Pictures are not part of the answer. Return the lines from the one containing "You are a computer-use" through the end of the data, both included, exactly as they appear.

=== Begin Enclosure ===

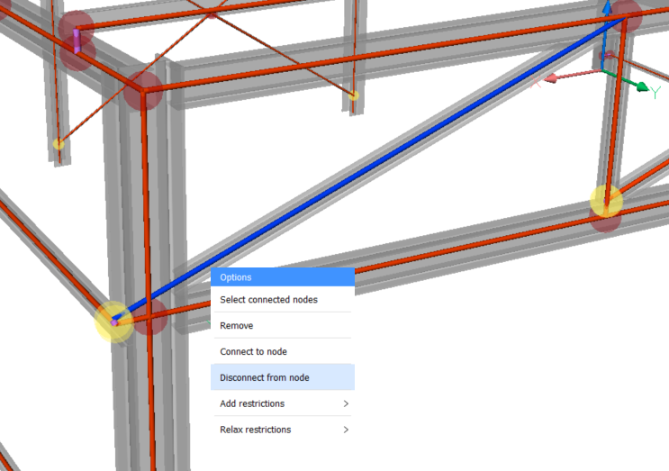The height and width of the screenshot is (471, 669).
Task: Select the large yellow node on the right column
Action: point(606,200)
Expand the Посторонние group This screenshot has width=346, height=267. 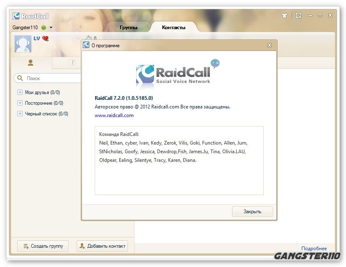(x=20, y=103)
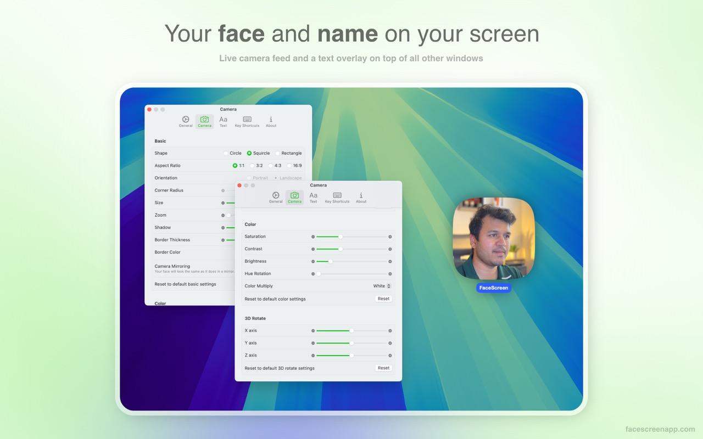The image size is (703, 439).
Task: Select the Camera icon in the back window
Action: tap(204, 120)
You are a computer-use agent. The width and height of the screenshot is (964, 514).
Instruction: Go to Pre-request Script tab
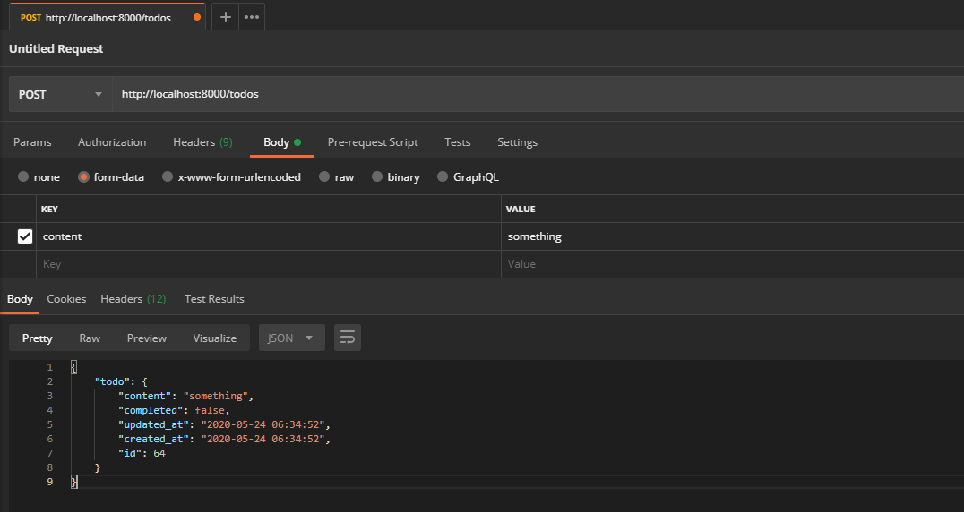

=== End Enclosure ===

Written solution
You are a computer-use agent. The width and height of the screenshot is (964, 514).
Instruction: Go to Pre-request Script tab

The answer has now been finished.